Still, Soros remains on the lookout for investment ideas. Lately, he is identifying them in Brazil, India and China, even though last year his exposure to emerging markets weighed on returns."Maybe we're making the same mistake again by thinking that China and India will decouple from the developed world," Soros says. But "China is the major beneficiary of the collapse of the financial system. For them it was an external shock," he says. "Because China is in a position to stimulate its economy, it will be a motor for the global economy," partially replacing the U.S. consumer.
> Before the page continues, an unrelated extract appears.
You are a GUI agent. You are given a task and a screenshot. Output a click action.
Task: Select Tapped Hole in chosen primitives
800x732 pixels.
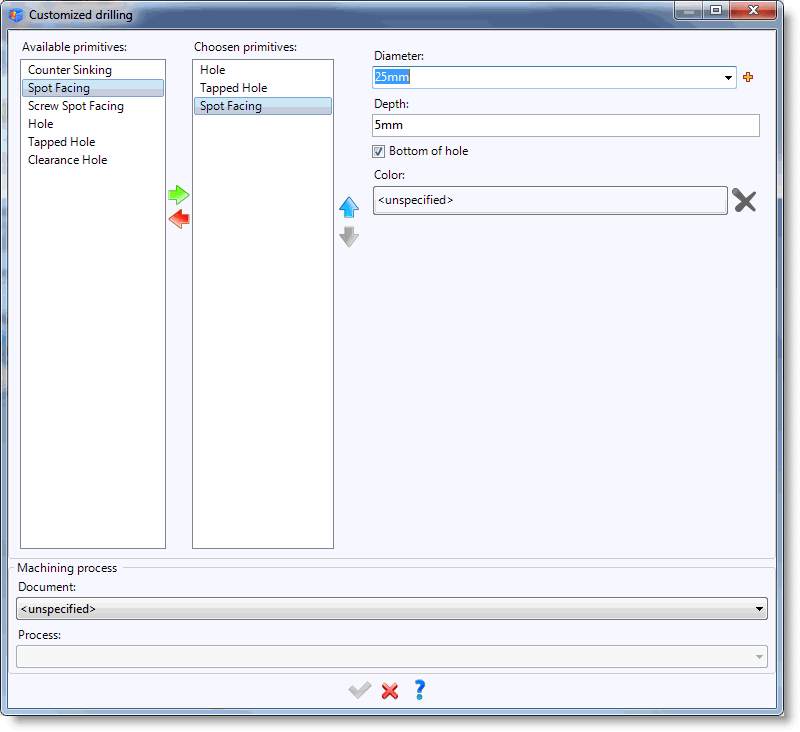[x=233, y=88]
As for Brazil, Soros likes state-owned Brazilian oil giant Petroleo Brasileiro (PBR, news, msgs), for example. But the firm trimmed some of its position earlier this year in the company, known as Petrobras, which has seen a run-up in the share price.
Paulson, who scored collective profits of more than $17 billion in 2007 and 2008 by betting against subprime mortgages and financial shares, sat a huge pile of cash at the outset of 2009 -- some $19 billion of his hedge funds' $30 billion, his investors say.
But as Paulson and his team spent weeks combing through the rubble of the credit markets, they concluded that beaten-down prices assumed a rash of defaults that were unlikely to materialize.
Paulson even purchased shares of some big banks and financial companies, the kinds of companies he wagered against in 2008. As the market rebounded, Paulson's funds scored gains of between 4% and 15% for the year, through the end of May, investors say.Now, Paulson is buying shares of financial companies like Capital One Financial (COP, news, msgs) and JPMorgan Chase (JPM, news, msgs), as well as commercial real estate broker CB Richard Ellis Group (CBG, news, msgs) and oil producer Petro-Canada (PCZ, news, msgs), according to public filings.
"While we don't believe bank stocks in general are undervalued, we do believe many represent compelling investment opportunities over the cycle," he says.
His team is buying selectively, as they fear lower growth ahead as consumers struggle. And Paulson is concerned that all the money that the United States and other governments are shoveling at various problems eventually will lead to a surge in inflation.
The stance is controversial -- others say it will be years before inflation becomes a problem. But Paulson is buying protection now; more than 10% of his holdings are in gold, his investors say.